Abstract
Purpose
Advanced lung cancer inflammation index (ALI) has been shown to predict overall survival (OS) in advanced non small-cell lung cancer (NSCLC), small-cell lung cancer (SCLC) and operable NSCLC. However, there were no studies of the correlation between ALI and operable SCLC. Therefore, this study is aimed to explore the relationship between ALI and the prognosis of operable SCLC.
Patients and Methods
A total of 48 patients with SCLC who underwent surgery at Hebei General Hospital and Zigong First People’s Hospital were screened between 2016 and 2020. ALI was calculated as follows: body mass index (BMI, kg/m2)×serum albumin (ALB, g/dL)/neutrophil to lymphocyte ratio (NLR). Receiver operating characteristic (ROC) curve was used to determine the optimal cutoff value of ALI. Patients were divided into two groups according to the cutoff point of ALI: low ALI group with ALI<48.2 and high ALI group with ALI≥48.2. Kaplan-Meier and Cox regression analysis were performed to assess the potential prognostic factors associated with OS.
Results
The optimal cutoff value of ALI was determined as 48.2. The low ALI group displayed more adverse clinical characteristics and poorer survival rates. Multivariate analysis revealed that ALI and Charlson comorbidity index (CCI) were significantly correlated with OS.
Conclusion
Low ALI was correlated with poor prognosis in patients with SCLC who underwent surgery.

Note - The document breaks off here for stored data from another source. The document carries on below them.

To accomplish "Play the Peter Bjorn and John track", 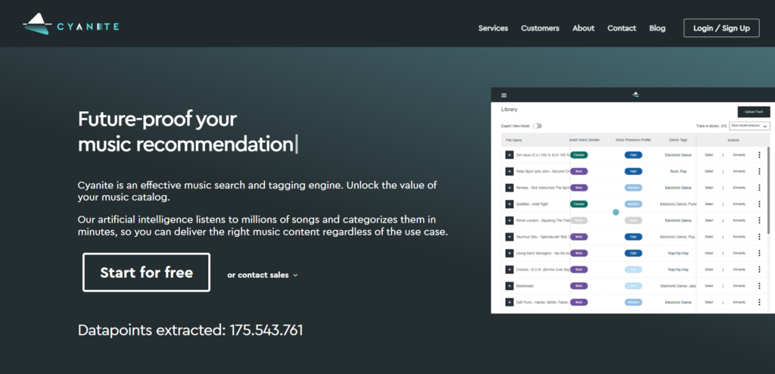I will click(509, 171).
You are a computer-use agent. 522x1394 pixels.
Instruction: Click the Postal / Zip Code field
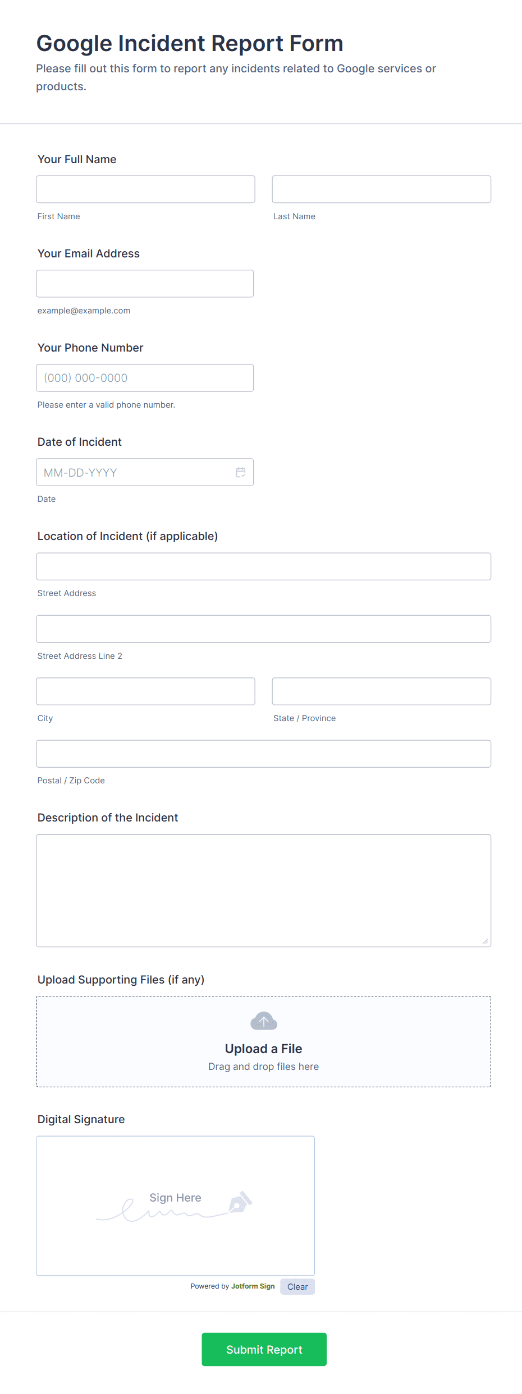coord(263,753)
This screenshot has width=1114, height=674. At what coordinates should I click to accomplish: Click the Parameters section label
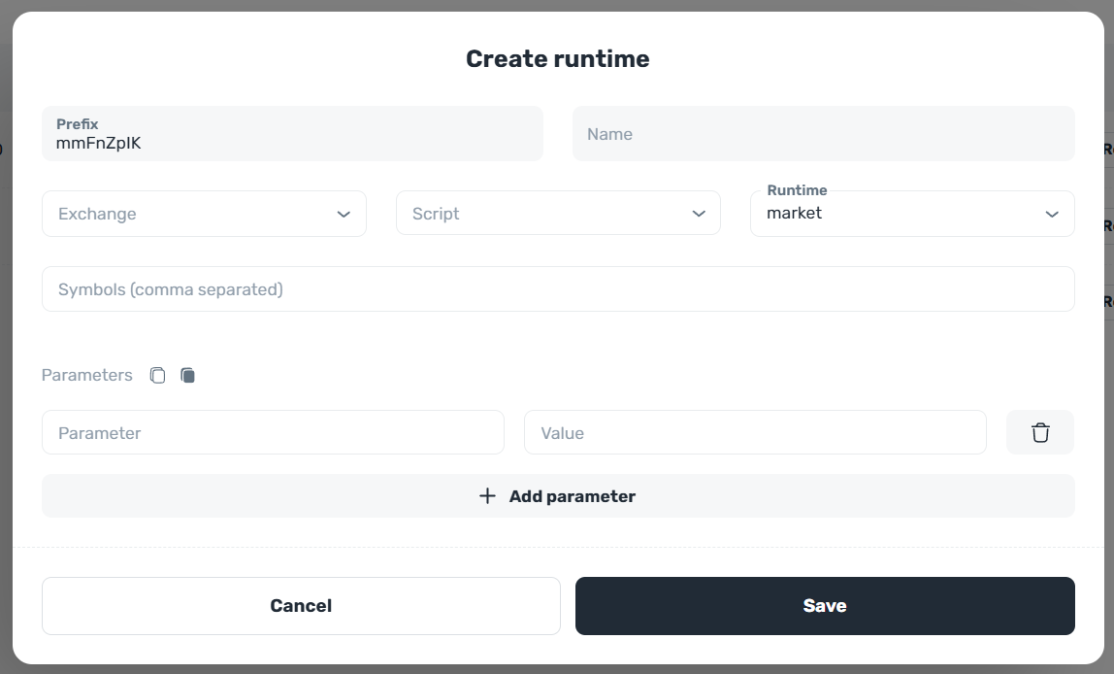pos(87,375)
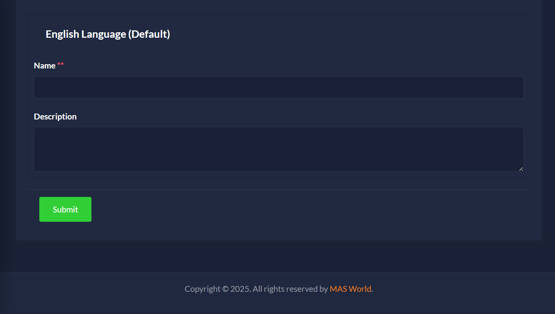Click the divider line above Submit

click(x=279, y=189)
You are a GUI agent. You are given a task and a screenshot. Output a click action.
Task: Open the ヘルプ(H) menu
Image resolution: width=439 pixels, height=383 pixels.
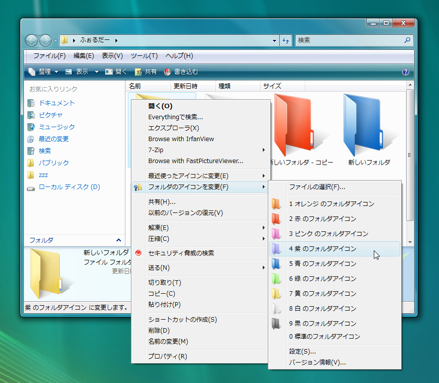point(179,56)
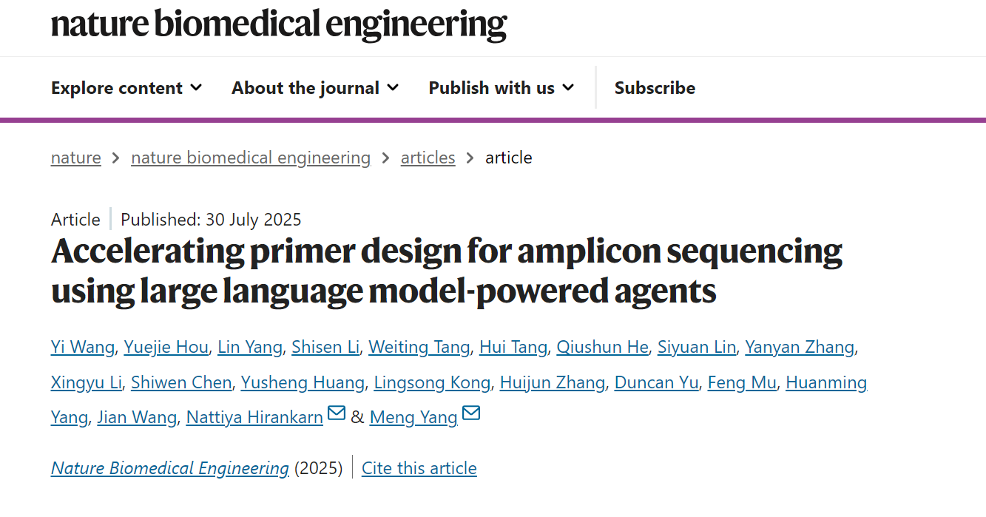Expand Publish with us menu
This screenshot has width=986, height=517.
point(502,88)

Preoperative ALI might serve as a potential prognostic marker for patients with operable SCLC.
Keywords: ALI, SCLC, surgery, prognosis
Introduction
Lung cancer remains the leading cause of cancer-related deaths in China, and small-cell lung cancer (SCLC) accounts for approximately 15% of all cases.1,2 SCLC, highly responsive to initial chemotherapy and radiotherapy, is highly aggressive and poor in prognosis.3,4 Therefore, it is important to explore accurate prognostic factors for SCLC. The dichotomized staging system and TNM Classification of Malignant Tumors (TNM) are the most important predictors of overall survival (OS).5 In addition, a number of clinical indicators such as gender, age, smoking status and performance status (PS) are reported to be related to prognosis in patients with SCLC.4,6,7 There is increasing evidence that inflammation status is correlated with cancer growth and can be used for prognosis in operable cancers.8–12 Jafri et al13 developed a prognostic index based on systemic inflammation called advanced lung cancer inflammation index (ALI), which was calculated as body mass index (BMI, kg/m2)×serum albumin (ALB, g/dL)/neutrophil to lymphocyte ratio (NLR). Although the prognostic effect of ALI has been tested in patients with SCLC, esophageal cancer, and malignant lymphoma,14–16 the prognostic significance of ALI in operable SCLC has not yet been investigated. Operable SCLC refer to patients with SCLC that can be cured by local resection. In this study, we explored whether ALI is associated with the prognosis of patients with operable SCLC.
Patients and Methods
From January 2016 to August 2020, a total of 48 patients with SCLC who underwent curative surgery at Hebei General Hospital and Zigong First People’s Hospital were enrolled. Curative surgery refers to local resection of lung tissue of SCLC patients to reach a cure. No patients received preoperative chemoradiotherapy. Patients with acute or chronic inflammatory disease during the preoperative period were excluded. All patients were pathologically diagnosed as SCLC with no clinical evidence of infection or other inflammatory conditions and no other malignancies.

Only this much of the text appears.